Le tribunal judiciaire d’Avignon a infligé une amende de 75 000 euros à l’entreprise, qui devra en outre verser 6,3 millions d’euros à la caisse de la Mutualité sociale agricole (MSA) Provence-Azur, somme correspondant aux cotisations sociales que Safor Temporis aurait dû régler en France. Son dirigeant, Eduardo Adrover Bernabeu, a été condamné à une peine de dix-huit mois de prison avec sursis.

Safor Temporis, qui a cédé cette partie de son activité depuis, a fait travailler 2 199 salariés dans la région Paca entre 2011 et 2016, selon l’AFP. Deux coordinateurs installés au Pontet, près d’Avignon, étaient chargés de récupérer les ouvriers agricoles à la gare et de les amener directement sur les sites d’exploitation des entreprises clientes. Le tout au mépris des règles du travail détaché.

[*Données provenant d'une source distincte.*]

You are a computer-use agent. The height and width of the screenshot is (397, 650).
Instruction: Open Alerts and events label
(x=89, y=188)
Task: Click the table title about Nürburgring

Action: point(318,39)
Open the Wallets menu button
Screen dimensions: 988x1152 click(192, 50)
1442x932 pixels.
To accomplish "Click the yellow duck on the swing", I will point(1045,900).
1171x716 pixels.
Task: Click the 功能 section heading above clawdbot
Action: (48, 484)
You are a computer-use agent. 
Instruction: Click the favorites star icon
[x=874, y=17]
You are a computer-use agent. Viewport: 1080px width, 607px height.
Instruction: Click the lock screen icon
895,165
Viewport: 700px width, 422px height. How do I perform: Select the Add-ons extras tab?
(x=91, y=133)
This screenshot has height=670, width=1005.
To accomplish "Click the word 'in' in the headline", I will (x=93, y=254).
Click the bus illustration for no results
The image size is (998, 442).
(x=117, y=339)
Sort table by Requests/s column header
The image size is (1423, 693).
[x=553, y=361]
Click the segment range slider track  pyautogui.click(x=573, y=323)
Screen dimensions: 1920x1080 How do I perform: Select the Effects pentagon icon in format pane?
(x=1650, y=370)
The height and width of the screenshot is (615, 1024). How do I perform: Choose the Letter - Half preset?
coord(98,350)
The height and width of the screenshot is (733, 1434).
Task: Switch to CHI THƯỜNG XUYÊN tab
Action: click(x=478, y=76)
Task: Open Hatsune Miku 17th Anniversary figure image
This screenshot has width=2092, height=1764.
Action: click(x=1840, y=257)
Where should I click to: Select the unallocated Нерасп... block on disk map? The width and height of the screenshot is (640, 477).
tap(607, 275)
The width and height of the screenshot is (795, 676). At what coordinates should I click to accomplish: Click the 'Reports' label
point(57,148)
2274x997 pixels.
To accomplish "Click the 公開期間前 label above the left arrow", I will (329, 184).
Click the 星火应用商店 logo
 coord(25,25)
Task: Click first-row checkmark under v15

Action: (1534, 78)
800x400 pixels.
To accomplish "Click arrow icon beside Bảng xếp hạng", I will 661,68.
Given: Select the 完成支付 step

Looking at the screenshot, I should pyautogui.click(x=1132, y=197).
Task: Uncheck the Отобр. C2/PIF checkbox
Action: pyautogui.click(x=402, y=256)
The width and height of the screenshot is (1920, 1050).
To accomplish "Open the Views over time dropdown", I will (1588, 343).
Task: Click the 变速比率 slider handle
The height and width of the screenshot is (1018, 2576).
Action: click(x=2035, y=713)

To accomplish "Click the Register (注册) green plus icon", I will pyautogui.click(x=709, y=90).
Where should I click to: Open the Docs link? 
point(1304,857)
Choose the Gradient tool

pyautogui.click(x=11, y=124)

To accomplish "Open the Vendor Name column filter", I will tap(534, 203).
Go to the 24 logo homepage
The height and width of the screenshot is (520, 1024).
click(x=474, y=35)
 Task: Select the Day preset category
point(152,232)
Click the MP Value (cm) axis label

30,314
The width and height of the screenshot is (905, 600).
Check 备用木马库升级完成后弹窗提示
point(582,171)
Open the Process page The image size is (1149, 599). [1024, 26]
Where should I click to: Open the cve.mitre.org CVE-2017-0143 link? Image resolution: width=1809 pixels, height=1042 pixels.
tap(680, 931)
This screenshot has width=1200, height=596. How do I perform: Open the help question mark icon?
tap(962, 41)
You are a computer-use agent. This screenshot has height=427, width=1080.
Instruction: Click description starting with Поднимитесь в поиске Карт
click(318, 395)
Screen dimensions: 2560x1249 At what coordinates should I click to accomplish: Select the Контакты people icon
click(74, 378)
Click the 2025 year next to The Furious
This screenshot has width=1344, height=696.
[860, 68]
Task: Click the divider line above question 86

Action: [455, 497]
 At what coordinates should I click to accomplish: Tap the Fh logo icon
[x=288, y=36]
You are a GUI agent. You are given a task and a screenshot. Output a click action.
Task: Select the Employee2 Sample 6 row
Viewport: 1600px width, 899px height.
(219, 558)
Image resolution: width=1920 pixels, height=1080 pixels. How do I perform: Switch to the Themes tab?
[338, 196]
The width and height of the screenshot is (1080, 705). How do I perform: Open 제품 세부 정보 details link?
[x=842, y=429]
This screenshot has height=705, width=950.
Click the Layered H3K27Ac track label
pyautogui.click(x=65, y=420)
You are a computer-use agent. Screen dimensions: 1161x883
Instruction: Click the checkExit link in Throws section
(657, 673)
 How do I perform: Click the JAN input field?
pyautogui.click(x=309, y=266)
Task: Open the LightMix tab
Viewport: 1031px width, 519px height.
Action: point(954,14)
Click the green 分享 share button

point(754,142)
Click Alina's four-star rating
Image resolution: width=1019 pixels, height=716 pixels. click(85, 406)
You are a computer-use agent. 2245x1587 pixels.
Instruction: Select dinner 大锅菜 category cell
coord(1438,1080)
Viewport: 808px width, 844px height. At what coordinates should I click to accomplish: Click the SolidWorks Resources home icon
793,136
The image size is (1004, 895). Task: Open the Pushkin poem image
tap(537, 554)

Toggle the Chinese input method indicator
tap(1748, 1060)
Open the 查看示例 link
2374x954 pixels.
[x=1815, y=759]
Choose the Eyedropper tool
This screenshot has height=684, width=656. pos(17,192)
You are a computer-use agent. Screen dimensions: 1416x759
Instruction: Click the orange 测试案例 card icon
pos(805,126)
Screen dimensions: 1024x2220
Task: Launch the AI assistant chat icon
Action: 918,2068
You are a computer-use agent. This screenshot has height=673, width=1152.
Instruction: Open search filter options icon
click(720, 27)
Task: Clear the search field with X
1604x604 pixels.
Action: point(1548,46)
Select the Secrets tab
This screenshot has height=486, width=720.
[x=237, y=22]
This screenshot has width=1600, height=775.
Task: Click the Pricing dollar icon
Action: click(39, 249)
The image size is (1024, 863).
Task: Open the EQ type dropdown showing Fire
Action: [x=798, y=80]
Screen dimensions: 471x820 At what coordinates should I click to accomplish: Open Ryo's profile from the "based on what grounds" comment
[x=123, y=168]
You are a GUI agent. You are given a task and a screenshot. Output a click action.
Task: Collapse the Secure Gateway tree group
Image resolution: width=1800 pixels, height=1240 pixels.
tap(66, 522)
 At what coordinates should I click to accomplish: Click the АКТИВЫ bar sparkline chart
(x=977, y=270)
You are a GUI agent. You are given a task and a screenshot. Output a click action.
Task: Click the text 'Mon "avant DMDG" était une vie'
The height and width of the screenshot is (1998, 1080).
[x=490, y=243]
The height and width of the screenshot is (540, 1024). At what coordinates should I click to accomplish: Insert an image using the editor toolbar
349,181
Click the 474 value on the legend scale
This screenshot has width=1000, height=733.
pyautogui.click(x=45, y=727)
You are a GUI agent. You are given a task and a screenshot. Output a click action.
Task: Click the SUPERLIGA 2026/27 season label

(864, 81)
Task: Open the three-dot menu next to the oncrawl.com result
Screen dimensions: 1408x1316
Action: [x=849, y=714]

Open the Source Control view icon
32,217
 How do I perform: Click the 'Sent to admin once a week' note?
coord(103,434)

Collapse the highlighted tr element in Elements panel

« Pour pouvoir bénéficier des avantages du détachement, il aurait fallu que cette entreprise espagnole ait une activité stable et réelle dans le pays d’origine, or ce n’était pas le cas ; ils avaient juste un bureau, explique Hélène Deborde, juriste à la FGA-CFDT et responsable de l’action syndicale internationale. De plus, cette entreprise menait une activité sur le territoire français sans avoir déclaré de société en France ni s’être acquittée des cotisations sociales qu’elle aurait dû verser à la MSA. Cela s’apparente à du travail dissimulé. » Deux autres points ont été retenus par les juges, l’absence de déclaration des heures supplémentaires effectuées et le non-respect des règles sur la durée du détachement.

Une enquête à risque

La FGA-CFDT travaille depuis de longues années sur ce dossier du travail détaché et sur les manquements trop fréquemment observés dans le secteur de l’agriculture. « Nous nous sommes portés partie civile contre Safor Temporis aux côtés de la MSA et du Syndicat général agroalimentaire CFDT (SGA) des Bouches-du-Rhône », précise Hélène Deborde.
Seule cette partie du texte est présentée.